Origin of the three types of bee. The workers build three types of cell. Worker cells predominate. Drone cells are fewer and slightly larger. Queen cells are still larger and quite different in shape. They are made singly and often project from the base or surface of the comb.
The queen lays indiscriminately in all these cells but the eggs in the drone cells are unfertilised and develop into males. The eggs in the worker and queen cells are fertilised and develop into females. However, the queen is fed a diet different in quantity and quality from the workers diet and, as a result, develops into the only fertile female.
The queen produces hormone-like substances called pheromones or ‘queen substance’. These play a vital part in suppressing the egg-laying propensities of the workers. Wherever the queen goes, she is followed by a crowd of workers who feed her and ‘lick’ her body with their probosces and so absorb the pheromones.

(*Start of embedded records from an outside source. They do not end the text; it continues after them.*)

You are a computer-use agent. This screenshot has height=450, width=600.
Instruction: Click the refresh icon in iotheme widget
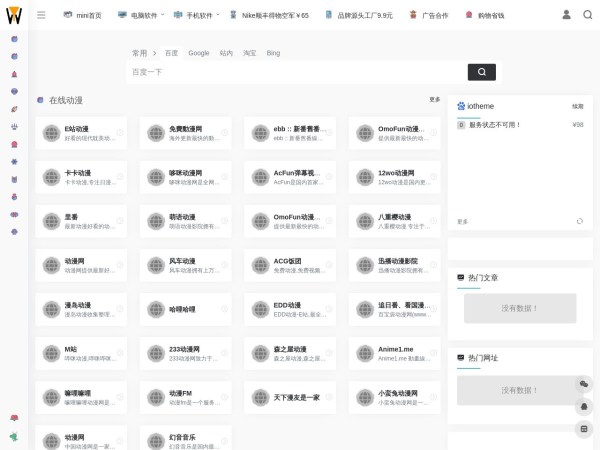(x=580, y=221)
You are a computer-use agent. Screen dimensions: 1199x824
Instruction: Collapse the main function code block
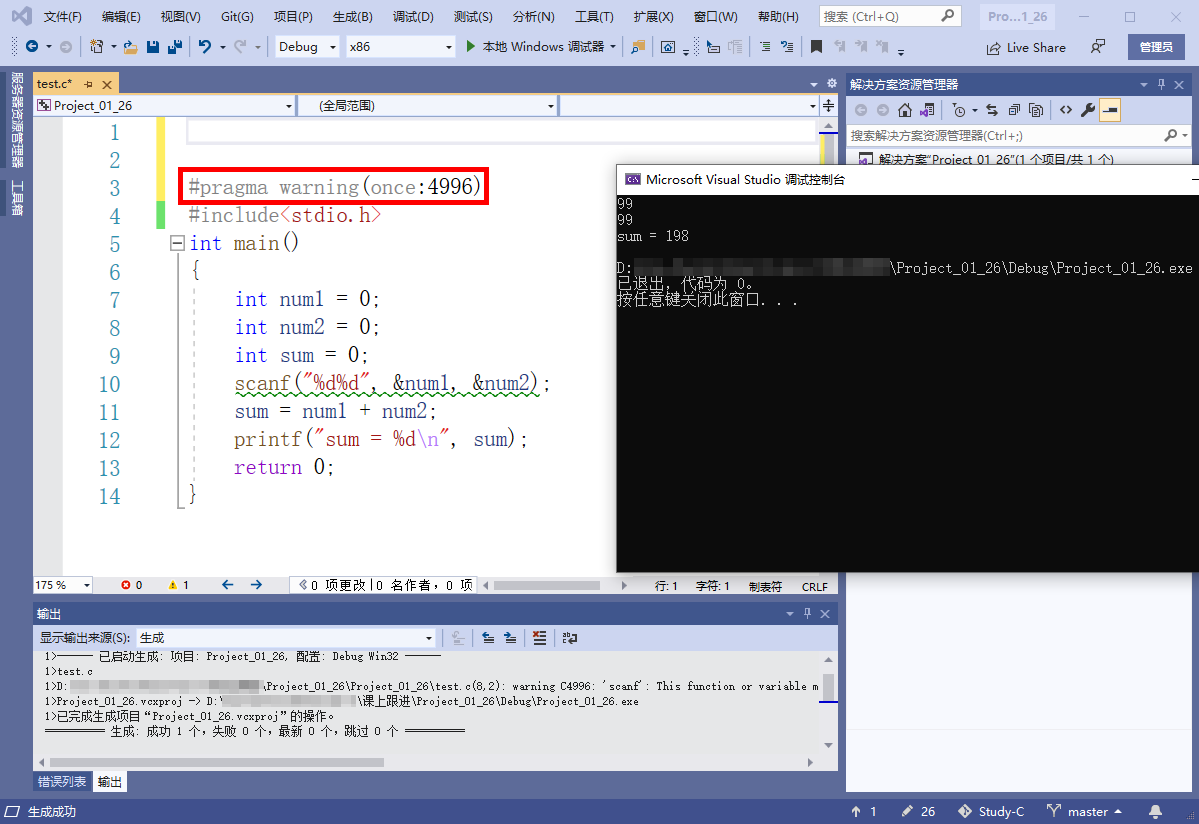tap(177, 243)
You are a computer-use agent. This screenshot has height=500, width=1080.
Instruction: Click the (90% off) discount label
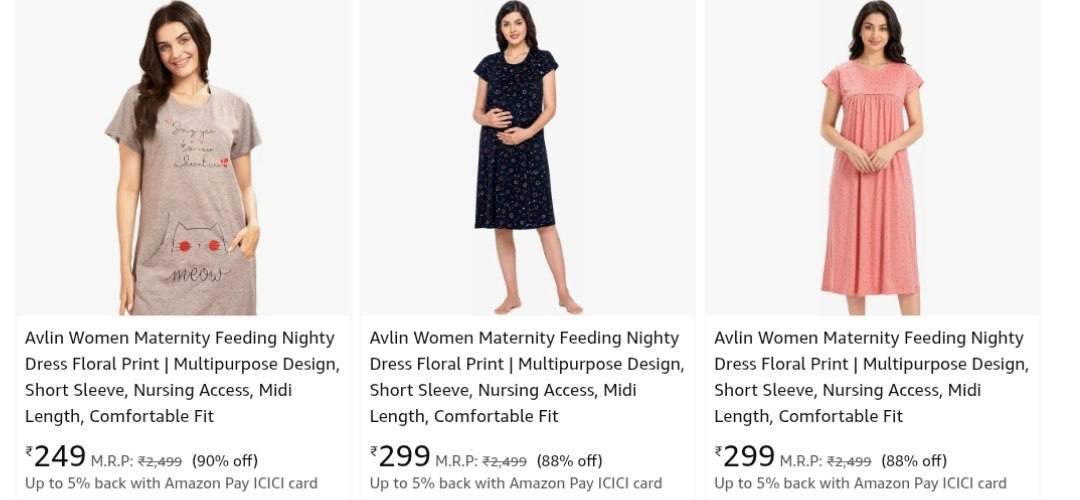(x=225, y=461)
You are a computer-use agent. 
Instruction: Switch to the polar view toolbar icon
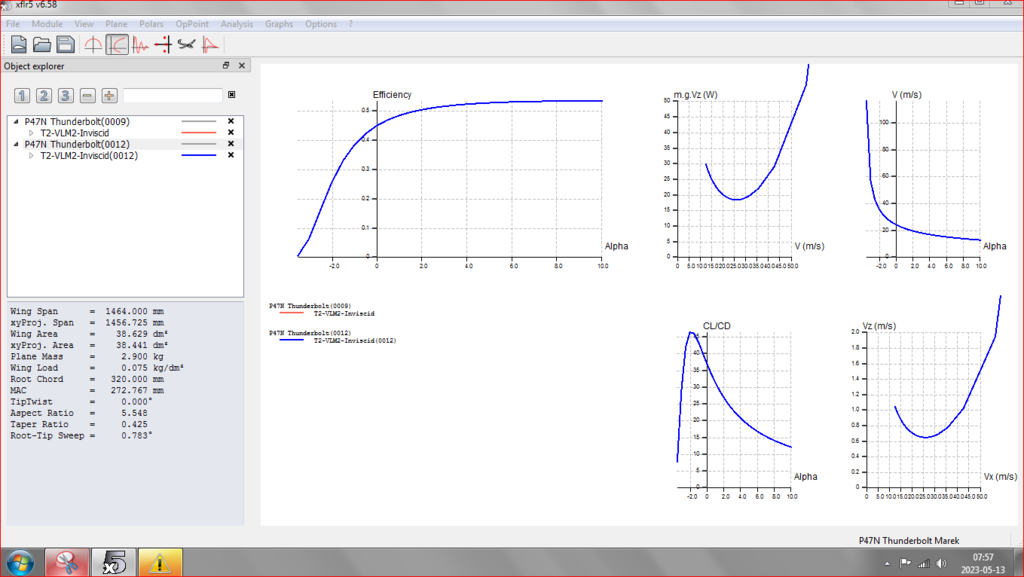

Swarming. When the size of the colony reaches a certain stage, usually in Spring or Summer when the nectar flow is at its greatest, the queen and a great many workers leave the hive in a swarm. The swarm comes to rest in a great cluster on a tree branch or similar situation. Scout bees, who may have left the hive some days before, seek out a suitable situation for a new nest and return to the swarm and communicate this information, whereupon the whole swarm moves off to the new site. Meanwhile, in the old hive, one of the new queens hatches out, mates, and takes over the colony that is left.